In the post-9/11 era, the borough was able to attract development through real estate conversions (of occasionally questionable legal status, perhaps, but that’s a topic for another time). Toward the end of 2019, just months ahead of the pandemic, Peers took on the mantle of chamber leadership with the goal of modernizing the body. “Covid hit and there was no playbook for that, but we were able to really kick into action rather quickly and start to reimagine what our value proposition was throughout the crisis,” he said.
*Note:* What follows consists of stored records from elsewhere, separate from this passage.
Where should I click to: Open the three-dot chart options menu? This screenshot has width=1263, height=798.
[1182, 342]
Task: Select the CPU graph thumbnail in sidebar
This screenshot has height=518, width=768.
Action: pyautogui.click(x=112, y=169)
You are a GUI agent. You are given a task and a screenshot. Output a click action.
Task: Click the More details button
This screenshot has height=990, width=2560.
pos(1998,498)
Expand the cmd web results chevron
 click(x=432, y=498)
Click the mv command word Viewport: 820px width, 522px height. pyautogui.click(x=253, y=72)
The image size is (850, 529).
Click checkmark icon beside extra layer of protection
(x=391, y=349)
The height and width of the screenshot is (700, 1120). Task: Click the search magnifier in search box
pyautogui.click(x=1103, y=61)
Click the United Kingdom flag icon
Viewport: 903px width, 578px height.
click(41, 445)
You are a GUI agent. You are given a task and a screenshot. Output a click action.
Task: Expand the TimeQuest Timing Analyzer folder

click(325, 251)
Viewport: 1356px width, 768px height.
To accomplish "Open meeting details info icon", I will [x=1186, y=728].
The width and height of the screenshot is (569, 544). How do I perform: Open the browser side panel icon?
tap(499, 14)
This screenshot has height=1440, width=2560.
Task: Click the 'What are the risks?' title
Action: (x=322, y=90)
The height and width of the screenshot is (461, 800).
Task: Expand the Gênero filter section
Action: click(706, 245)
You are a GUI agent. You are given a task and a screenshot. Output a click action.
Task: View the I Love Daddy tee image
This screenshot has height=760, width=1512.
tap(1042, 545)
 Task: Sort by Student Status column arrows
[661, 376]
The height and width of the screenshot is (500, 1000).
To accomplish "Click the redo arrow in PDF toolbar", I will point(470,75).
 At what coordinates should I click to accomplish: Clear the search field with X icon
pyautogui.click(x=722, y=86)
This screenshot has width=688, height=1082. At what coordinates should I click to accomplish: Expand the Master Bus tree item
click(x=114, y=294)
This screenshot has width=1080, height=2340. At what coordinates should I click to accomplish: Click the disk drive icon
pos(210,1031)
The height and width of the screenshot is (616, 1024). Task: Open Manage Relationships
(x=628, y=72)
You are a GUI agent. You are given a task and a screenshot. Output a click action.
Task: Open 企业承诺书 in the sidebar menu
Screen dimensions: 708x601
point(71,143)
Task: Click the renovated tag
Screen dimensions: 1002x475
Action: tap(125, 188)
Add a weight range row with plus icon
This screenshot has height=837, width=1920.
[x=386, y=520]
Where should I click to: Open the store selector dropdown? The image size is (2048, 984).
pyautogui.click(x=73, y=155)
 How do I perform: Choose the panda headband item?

That expression, “value proposition,” is an interesting one. What is the role of a century-old chamber of commerce in 2022? Peers himself admits the whole idea of such an organization has a musty feel to it. “You ask a millennial: ‘Tell us about a chamber of commerce,’ they’ll say, ‘Oh yeah, my grandfather worked in finance for 30 years and when he retired, the chamber had a dinner and gave him a watch,’” he said. “All chambers do three basic things: promotion, support and advocacy.” Today, the core directive remains, though there is new technology to be leveraged in creative ways. (Hence, the metaverse.)
The Brooklyn Chamber of Commerce, a certified Community Development Financial Institution, or CDFI, has also gotten into lending on Peers’ watch. One upshot of the pandemic, he said, has been the ability to grow that CDFI and, as of this writing, dole out nearly $600,000 in microloans. The chamber has also facilitated more than $6 million in lending through partners.
“We never had two nickels to lend before 2020,” he said.